TASK DIRECTIONS: Return the records exactly, from the first line through the "[button] (611, 37)" line.
======== ENTRIES PROVIDED
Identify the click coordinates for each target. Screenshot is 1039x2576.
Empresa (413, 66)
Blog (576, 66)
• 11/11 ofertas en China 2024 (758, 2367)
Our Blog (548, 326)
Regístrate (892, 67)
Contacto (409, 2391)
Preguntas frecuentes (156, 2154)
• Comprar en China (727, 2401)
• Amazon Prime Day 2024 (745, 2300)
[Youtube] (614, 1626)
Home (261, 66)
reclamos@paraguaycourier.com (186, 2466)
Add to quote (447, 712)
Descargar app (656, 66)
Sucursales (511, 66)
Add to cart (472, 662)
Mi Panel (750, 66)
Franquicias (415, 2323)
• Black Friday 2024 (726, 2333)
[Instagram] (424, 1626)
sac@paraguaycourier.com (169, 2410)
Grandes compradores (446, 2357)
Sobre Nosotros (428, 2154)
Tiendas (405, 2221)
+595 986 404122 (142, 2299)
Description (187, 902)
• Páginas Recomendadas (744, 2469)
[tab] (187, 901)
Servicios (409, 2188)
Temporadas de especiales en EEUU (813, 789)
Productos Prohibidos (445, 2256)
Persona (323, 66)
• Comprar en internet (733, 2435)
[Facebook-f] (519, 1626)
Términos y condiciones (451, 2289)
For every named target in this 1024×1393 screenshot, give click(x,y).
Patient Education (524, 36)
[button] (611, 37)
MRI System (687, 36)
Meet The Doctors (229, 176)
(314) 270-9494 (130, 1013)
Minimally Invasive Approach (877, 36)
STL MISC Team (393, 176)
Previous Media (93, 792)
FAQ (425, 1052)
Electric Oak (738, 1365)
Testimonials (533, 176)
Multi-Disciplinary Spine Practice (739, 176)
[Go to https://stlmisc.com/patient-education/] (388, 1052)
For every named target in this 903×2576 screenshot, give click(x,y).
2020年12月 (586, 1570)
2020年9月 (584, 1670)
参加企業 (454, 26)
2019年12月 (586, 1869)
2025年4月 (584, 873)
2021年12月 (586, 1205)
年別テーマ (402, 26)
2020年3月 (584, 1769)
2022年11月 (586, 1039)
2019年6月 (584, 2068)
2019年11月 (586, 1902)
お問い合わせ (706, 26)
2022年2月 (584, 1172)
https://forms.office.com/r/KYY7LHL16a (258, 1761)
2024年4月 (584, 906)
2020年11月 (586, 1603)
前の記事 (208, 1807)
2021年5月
================
YOUR RESPONSE:
Identify the click coordinates for each target. Screenshot is 1039x2576.
Empresa (413, 66)
Blog (576, 66)
• 11/11 ofertas en China 2024 (758, 2367)
Our Blog (548, 326)
Regístrate (892, 67)
Contacto (409, 2391)
Preguntas frecuentes (156, 2154)
• Comprar en China (727, 2401)
• Amazon Prime Day 2024 (745, 2300)
[Youtube] (614, 1626)
Home (261, 66)
reclamos@paraguaycourier.com (186, 2466)
Add to quote (447, 712)
Descargar app (656, 66)
Sucursales (511, 66)
Add to cart (472, 662)
Mi Panel (750, 66)
Franquicias (415, 2323)
• Black Friday 2024 (726, 2333)
[Instagram] (424, 1626)
sac@paraguaycourier.com (169, 2410)
Grandes compradores (446, 2357)
Sobre Nosotros (428, 2154)
Tiendas (405, 2221)
+595 986 404122 (142, 2299)
Description (187, 902)
• Páginas Recomendadas (744, 2469)
[tab] (187, 901)
Servicios (409, 2188)
Temporadas de especiales en EEUU (813, 789)
Productos Prohibidos (445, 2256)
Persona (323, 66)
• Comprar en internet (733, 2435)
[Facebook-f] (519, 1626)
Términos y condiciones (451, 2289)
For every named target in this 1024×1393 screenshot, give click(x,y).
Patient Education (524, 36)
[button] (611, 37)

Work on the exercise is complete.